* _Records pointing to text and elements_
>>>>

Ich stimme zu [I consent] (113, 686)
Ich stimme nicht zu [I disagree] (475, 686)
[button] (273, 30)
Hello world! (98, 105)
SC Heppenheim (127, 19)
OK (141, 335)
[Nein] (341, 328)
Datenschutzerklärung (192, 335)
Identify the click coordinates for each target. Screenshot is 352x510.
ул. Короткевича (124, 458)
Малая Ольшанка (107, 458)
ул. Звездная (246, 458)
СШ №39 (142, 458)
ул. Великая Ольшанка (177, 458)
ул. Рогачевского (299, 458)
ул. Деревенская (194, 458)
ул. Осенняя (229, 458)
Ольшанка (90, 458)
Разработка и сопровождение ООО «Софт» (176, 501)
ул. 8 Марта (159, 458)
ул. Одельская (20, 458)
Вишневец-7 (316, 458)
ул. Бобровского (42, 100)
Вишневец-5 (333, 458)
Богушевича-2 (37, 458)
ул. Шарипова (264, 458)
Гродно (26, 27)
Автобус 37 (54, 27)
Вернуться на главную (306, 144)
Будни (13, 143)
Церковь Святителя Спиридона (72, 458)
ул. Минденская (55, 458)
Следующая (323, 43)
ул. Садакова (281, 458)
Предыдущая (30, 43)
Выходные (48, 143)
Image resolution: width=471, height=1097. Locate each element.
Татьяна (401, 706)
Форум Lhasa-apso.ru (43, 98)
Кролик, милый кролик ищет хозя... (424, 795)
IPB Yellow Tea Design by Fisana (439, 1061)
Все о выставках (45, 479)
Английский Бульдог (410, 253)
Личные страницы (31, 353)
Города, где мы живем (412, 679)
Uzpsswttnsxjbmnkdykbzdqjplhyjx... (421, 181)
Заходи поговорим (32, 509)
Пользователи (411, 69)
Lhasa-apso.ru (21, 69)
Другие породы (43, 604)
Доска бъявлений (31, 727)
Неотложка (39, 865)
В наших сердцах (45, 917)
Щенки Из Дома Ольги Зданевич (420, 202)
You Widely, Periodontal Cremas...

<<<<

* _Your goal_
Rewrite the records above so that every "Вишневец" becomes "Вишнёвец", with nothing else changed.

* _Finished exercise_
Ich stimme zu [I consent] (113, 686)
Ich stimme nicht zu [I disagree] (475, 686)
[button] (273, 30)
Hello world! (98, 105)
SC Heppenheim (127, 19)
OK (141, 335)
[Nein] (341, 328)
Datenschutzerklärung (192, 335)
Identify the click coordinates for each target. Screenshot is 352x510.
ул. Короткевича (124, 458)
Малая Ольшанка (107, 458)
ул. Звездная (246, 458)
СШ №39 (142, 458)
ул. Великая Ольшанка (177, 458)
ул. Рогачевского (299, 458)
ул. Деревенская (194, 458)
ул. Осенняя (229, 458)
Ольшанка (90, 458)
Разработка и сопровождение ООО «Софт» (176, 501)
ул. 8 Марта (159, 458)
ул. Одельская (20, 458)
Вишнёвец-7 (316, 458)
ул. Бобровского (42, 100)
Вишнёвец-5 (333, 458)
Богушевича-2 (37, 458)
ул. Шарипова (264, 458)
Гродно (26, 27)
Автобус 37 (54, 27)
Вернуться на главную (306, 144)
Будни (13, 143)
Церковь Святителя Спиридона (72, 458)
ул. Минденская (55, 458)
Следующая (323, 43)
ул. Садакова (281, 458)
Предыдущая (30, 43)
Выходные (48, 143)
Image resolution: width=471, height=1097. Locate each element.
Татьяна (401, 706)
Форум Lhasa-apso.ru (43, 98)
Кролик, милый кролик ищет хозя... (424, 795)
IPB Yellow Tea Design by Fisana (439, 1061)
Все о выставках (45, 479)
Английский Бульдог (410, 253)
Личные страницы (31, 353)
Города, где мы живем (412, 679)
Uzpsswttnsxjbmnkdykbzdqjplhyjx... (421, 181)
Заходи поговорим (32, 509)
Пользователи (411, 69)
Lhasa-apso.ru (21, 69)
Другие породы (43, 604)
Доска бъявлений (31, 727)
Неотложка (39, 865)
В наших сердцах (45, 917)
Щенки Из Дома Ольги Зданевич (420, 202)
You Widely, Periodontal Cremas...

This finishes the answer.